ただ逆転の発想で考えてみよう。神様は乗り越えられる試練しか人類に与えないと聞いたことがある。まぁ、僕は人類ではなくドラゴン類なので、適応範囲外の可能性も高いんだけど、この際細かいことは気にしないと決めた。
そういうことで理論的に考えると、今回のこの困難な状況も必ずや乗り越えられるはずだ。
さて、やはりここは先ほど思いついた、近くまで行き、『すみません』と声をかける方法が一番良い方法だと思う。そうすれば恐らく奥様方は退いてくださるだろう。でも再度のお伝えになるけど小心者でビビりで人見知りで内気で他者と話し慣れていない僕にとっては、いささかハードルが高い。
そうすると僕が出来そうなことで、奥様方にも悪い気持ちを抱かせない自然なやり方と言えば……あれしかないな。
「んー」
その方法とはつまり、アイスを悩んで見ている人を装い、ジリジリと目当てのダッツアソートの場所へと移動する方法だ。もちろん真面目に選んでいるフリをするため、『適度な時間立ち止まる』ことと、あっちにしようかこっちにしようか迷っている感を出すため、『ゆらゆらと揺れながら行ったり来たりする』ことを組み込みながら、ごく自然にダッツアソートの入っているケースの元へ移動していく。こうやって移動していれば、僕の存在に気がついた奥様の方から移動してくれる……はず。
ゆっくりと、だけども着実に僕がその歩みを進めていれば、奥様方の視線範囲内に突入した。そして……
「それでね、息子がねぇ」
「そうなのよ、旦那がねぇ」
僕の存在に気がついた奥様方は話を進めながらも、足はコンビニの出口へ。そのまま店内から消えていった。それと同時にほぅと息が漏れる。作戦成功して良かったぁ。

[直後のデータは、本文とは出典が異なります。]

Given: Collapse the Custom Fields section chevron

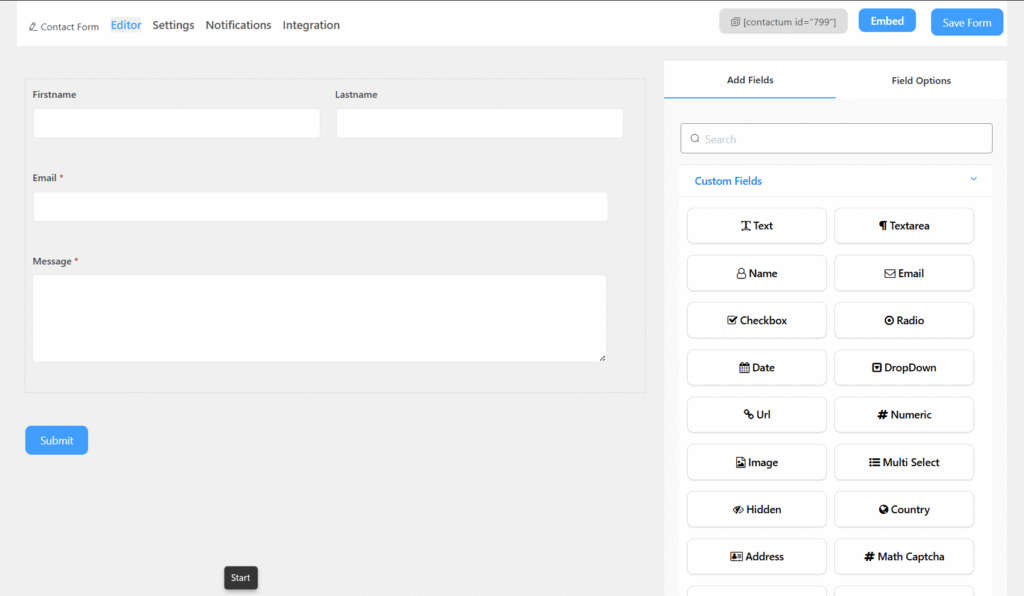Looking at the screenshot, I should pos(973,180).
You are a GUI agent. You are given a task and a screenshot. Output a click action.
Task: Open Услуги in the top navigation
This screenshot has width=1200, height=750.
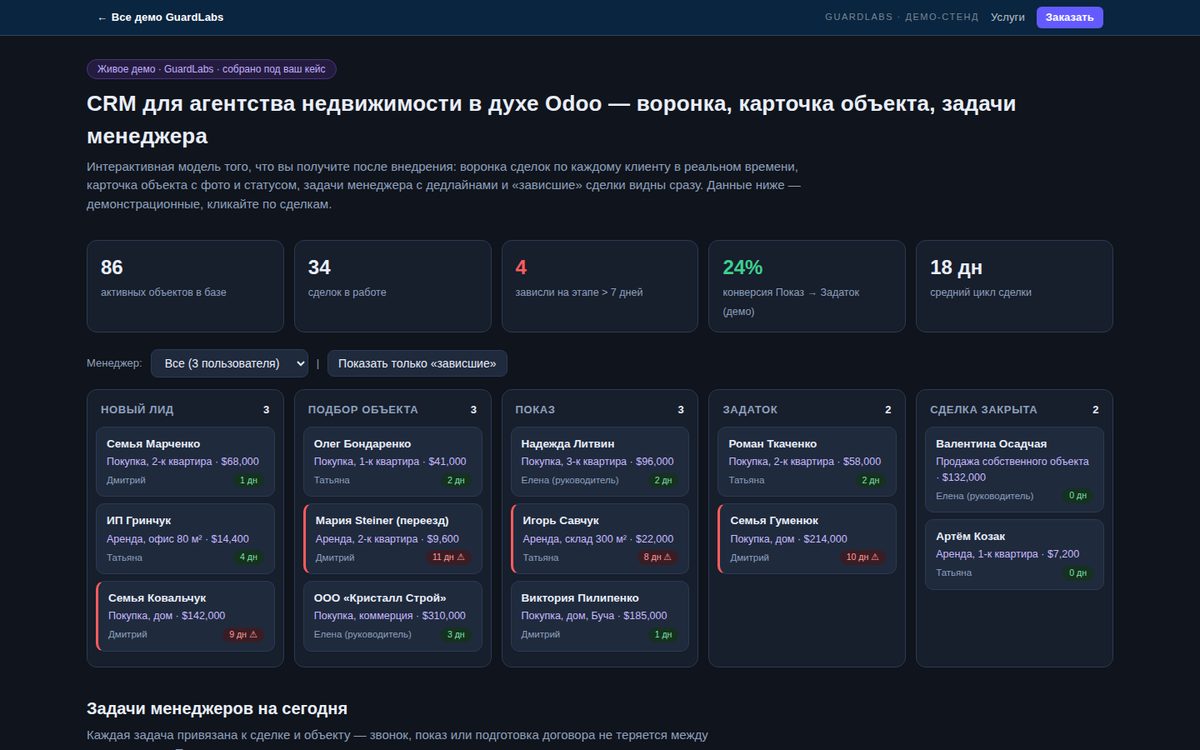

これはかなりおだてて調子に乗って考えると、今回の作戦は小心者でビビりで人見知りで内気で他者と話し慣れていない僕にとっては、一歩、いや二三歩くらい前進する快挙だったのではないだろうか。皆様もし良ければ、僕へ盛大なる拍手を送っていただけると嬉しく思います。
まぁそんなこんなで、無事にアソートボックスを手に入れた僕は、レジへと進み会計を終えた。ちゃんと店員さんへ「ななチキンください」の言葉も忘れていない。
「ありがとうございやしたー」
のんびりとした店員さんの言葉を背中に受けながら、僕はコンビニを後にする。
自分自身の目的も果たし、三人から頼まれた物も無事に入手し、僕の買い物は幕を閉じる。
「疲れた」
行きよりも数倍やつれた顔をして、僕は帰りの30分強を歩いて帰る。
早くチョコレート食べたい。
以上、ゼンでした。もう僕に話振らないでね。